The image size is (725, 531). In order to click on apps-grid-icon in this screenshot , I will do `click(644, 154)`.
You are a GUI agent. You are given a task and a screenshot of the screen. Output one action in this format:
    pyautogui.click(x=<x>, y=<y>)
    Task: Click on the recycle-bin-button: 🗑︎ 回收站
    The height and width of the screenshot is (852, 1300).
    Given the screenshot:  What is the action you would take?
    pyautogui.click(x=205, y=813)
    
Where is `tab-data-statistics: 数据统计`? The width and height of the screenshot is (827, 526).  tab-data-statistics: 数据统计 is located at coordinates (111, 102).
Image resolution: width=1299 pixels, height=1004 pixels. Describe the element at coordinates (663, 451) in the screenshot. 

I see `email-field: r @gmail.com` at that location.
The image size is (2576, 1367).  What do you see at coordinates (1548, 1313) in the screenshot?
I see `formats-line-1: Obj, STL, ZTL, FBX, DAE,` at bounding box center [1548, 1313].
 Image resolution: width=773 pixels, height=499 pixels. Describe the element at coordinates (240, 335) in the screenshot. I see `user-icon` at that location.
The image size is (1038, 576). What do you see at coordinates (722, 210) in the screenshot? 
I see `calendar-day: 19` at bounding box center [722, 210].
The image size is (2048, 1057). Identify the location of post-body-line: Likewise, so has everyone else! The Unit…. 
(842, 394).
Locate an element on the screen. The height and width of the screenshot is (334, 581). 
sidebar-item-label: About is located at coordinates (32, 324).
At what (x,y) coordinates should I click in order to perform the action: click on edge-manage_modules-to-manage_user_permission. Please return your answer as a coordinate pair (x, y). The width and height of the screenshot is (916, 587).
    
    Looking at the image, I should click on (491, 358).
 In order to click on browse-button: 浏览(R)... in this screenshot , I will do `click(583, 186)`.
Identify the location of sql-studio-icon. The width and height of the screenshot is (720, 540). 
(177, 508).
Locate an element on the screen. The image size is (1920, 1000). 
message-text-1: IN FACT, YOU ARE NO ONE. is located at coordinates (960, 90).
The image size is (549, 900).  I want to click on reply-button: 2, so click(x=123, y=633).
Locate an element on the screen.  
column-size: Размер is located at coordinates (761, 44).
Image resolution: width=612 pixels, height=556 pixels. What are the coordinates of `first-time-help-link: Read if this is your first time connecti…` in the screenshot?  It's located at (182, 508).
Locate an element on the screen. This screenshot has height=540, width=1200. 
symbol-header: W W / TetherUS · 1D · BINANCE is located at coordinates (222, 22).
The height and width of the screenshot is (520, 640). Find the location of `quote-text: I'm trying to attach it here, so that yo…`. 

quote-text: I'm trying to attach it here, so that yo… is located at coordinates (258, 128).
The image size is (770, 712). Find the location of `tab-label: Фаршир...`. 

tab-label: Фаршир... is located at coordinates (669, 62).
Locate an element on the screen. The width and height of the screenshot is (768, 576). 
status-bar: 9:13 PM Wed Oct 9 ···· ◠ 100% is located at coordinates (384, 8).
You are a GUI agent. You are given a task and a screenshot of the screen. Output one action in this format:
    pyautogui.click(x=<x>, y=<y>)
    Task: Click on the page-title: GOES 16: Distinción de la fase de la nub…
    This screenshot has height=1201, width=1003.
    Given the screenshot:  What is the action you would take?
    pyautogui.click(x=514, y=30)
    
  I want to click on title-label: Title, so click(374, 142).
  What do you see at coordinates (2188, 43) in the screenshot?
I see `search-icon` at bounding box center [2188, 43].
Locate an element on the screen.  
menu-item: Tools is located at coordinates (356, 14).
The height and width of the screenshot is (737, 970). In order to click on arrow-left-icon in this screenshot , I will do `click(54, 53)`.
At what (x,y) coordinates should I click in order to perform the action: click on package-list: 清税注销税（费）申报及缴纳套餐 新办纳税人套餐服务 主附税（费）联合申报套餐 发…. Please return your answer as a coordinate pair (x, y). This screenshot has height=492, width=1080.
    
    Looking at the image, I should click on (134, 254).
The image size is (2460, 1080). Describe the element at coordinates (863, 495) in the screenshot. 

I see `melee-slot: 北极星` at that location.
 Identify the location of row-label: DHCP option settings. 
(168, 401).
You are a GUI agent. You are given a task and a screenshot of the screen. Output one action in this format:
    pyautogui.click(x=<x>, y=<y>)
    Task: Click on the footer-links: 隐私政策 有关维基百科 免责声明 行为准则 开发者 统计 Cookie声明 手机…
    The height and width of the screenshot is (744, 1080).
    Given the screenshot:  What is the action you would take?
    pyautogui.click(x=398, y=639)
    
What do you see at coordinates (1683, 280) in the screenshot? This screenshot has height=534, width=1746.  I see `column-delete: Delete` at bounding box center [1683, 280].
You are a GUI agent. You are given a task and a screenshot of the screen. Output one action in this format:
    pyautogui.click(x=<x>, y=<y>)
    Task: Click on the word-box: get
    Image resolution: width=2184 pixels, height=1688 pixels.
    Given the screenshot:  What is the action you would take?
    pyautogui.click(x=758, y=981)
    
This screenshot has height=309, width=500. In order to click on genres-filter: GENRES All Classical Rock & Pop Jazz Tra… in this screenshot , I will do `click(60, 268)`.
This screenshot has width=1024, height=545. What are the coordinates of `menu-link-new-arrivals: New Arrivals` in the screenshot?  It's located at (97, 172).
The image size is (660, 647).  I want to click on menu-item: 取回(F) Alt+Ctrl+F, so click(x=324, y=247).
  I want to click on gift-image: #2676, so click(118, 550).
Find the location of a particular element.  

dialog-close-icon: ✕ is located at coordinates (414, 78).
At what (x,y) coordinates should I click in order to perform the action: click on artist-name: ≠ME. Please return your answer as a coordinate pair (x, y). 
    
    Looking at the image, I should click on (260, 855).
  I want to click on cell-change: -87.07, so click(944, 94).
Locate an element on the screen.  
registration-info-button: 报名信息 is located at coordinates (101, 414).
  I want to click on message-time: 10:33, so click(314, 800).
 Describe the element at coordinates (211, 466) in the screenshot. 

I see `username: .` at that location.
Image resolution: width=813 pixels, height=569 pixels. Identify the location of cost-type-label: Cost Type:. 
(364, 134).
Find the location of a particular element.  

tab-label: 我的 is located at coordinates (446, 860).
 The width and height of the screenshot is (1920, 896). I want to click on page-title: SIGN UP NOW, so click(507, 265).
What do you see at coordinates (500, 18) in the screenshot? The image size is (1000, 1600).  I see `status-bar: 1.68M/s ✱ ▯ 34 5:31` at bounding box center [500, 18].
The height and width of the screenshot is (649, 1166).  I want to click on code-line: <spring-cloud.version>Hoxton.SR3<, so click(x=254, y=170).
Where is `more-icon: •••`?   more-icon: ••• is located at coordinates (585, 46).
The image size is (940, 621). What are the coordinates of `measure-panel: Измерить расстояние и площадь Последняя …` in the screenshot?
• • • • •
_Job_. Quote verbatim the lines between the ones holding "In order to click on browse-button: 浏览(R)..." and "symbol-header: W W", inclusive.

_Output below_.
 In order to click on browse-button: 浏览(R)... in this screenshot , I will do `click(583, 186)`.
Identify the location of sql-studio-icon. The width and height of the screenshot is (720, 540). 
(177, 508).
Locate an element on the screen. The image size is (1920, 1000). 
message-text-1: IN FACT, YOU ARE NO ONE. is located at coordinates (960, 90).
The image size is (549, 900).  I want to click on reply-button: 2, so click(x=123, y=633).
Locate an element on the screen.  
column-size: Размер is located at coordinates (761, 44).
Image resolution: width=612 pixels, height=556 pixels. What are the coordinates of `first-time-help-link: Read if this is your first time connecti…` in the screenshot?  It's located at (182, 508).
Locate an element on the screen. This screenshot has height=540, width=1200. 
symbol-header: W W / TetherUS · 1D · BINANCE is located at coordinates (222, 22).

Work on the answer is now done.